Mirthe van Doornik
Other People’s Mothers
Two sisters bravely battle neglect in an unsettling, tenderly observed debut
In Other People’s Mothers, Mirthe van Doornik tells the story of two sisters, Kine and Nico, left to fend for themselves by their mother and their absent father. Van Doornik’s gripping debut spans the period from 1997 to 2014, with a narrative perspective that alternates between the two girls.
At the outset, Kine is 11 and Nico 14. They travel to school on the metro every morning, without a ticket. ‘It’s not worth the money,’ their mother Nora insists. If they get caught, they have to talk their own way out of trouble. Acting, they call it, not lying.
Nora — or Eleonora as she likes to be called in the conviction that she has Romany blood — is completely unpredictable, a lost soul. In Kine’s eyes she starts the day small and warm, but is hard and cold by the time they come home in the evening. The girls have divided their mother into three: the mother who treats them to a slap-up Chinese meal when she gets lucky on the scratch cards, the mother who sees conspiracies around every corner, and the dangerous mother you had better steer clear of when she’s drunk or stoned, who pleads with you and twists your emotions.
They can tell from the music playing when they get home what kind of mood Nora is in. ‘Damage assessment’s the first thing that needs doing when we walk through that door.’
The girls learn to live with a mother who feels no sense of responsibility whatsoever. She splashes out on taxis but refuses to pay for a school trip or a calculator. When Nico makes a pretty show-box for an art contest and wins a weekend at Disneyland Paris, Nora has a seedy acquaintance drive them all there.
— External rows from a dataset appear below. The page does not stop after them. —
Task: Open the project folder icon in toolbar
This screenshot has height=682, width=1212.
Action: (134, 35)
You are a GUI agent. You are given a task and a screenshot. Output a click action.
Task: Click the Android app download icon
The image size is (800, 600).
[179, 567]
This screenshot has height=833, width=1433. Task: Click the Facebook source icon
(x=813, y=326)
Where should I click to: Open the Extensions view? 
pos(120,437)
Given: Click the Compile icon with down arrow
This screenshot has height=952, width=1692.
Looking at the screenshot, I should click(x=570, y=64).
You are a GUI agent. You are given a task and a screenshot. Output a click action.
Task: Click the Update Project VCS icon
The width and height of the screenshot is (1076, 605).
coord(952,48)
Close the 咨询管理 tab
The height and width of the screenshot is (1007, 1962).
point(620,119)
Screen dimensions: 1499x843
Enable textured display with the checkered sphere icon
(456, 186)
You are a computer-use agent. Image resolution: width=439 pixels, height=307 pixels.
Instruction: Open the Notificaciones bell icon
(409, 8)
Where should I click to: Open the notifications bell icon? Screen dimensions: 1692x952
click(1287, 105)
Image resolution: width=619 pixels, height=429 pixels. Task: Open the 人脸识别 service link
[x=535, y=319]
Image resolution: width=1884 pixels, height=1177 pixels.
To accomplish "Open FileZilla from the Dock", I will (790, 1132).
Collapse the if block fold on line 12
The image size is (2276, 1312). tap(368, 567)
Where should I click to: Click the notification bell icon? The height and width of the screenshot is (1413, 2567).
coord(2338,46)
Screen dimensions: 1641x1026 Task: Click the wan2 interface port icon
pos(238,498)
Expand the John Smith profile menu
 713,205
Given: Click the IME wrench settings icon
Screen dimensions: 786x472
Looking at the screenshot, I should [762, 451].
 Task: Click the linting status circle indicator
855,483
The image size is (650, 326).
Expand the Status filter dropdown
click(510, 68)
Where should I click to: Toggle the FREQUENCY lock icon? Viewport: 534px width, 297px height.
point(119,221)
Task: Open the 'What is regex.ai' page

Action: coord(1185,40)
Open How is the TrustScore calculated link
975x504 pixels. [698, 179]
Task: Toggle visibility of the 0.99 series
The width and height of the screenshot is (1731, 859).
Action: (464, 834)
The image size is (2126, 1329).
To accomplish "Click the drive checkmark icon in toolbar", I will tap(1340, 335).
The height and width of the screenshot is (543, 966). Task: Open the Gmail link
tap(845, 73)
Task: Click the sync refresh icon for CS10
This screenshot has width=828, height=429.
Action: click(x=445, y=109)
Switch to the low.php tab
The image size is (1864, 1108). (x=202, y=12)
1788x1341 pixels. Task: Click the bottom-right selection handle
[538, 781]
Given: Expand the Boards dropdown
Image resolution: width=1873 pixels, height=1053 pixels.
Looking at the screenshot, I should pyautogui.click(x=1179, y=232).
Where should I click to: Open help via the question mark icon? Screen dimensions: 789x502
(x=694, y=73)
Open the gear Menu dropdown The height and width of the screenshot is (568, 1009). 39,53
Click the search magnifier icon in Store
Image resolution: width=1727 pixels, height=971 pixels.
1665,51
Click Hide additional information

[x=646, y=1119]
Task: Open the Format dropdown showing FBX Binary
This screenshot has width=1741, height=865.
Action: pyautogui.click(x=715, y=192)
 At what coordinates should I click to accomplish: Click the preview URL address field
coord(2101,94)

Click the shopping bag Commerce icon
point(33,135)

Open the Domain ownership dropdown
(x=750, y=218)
As soon as they arrive, she shows her daughters where they can have breakfast and she and the driver disappear for a Parisian fling, without a backward glance.
The girls refuse to let life get them down and survive by straining to put everything in perspective. It’s a strategy that takes its toll. At times they want nothing more than to be invisible and stay silent all day. Nico sees danger at every turn and, especially after 9/11, develops an unhealthy fascination for disasters and accidents. She is first to leave home but it’s more of a struggle for her to build an independent life than it is for Kine, who finds a relationship and a way to care about her mother in spite of it all. Kine still has hope, Nico has lost hers. ‘Nothing is going to change. No one thinks about us.’ Ultimately it is Kine who prevents another mother entering their lives: a dead mother ‘more present and more angry than all the other mothers put together.’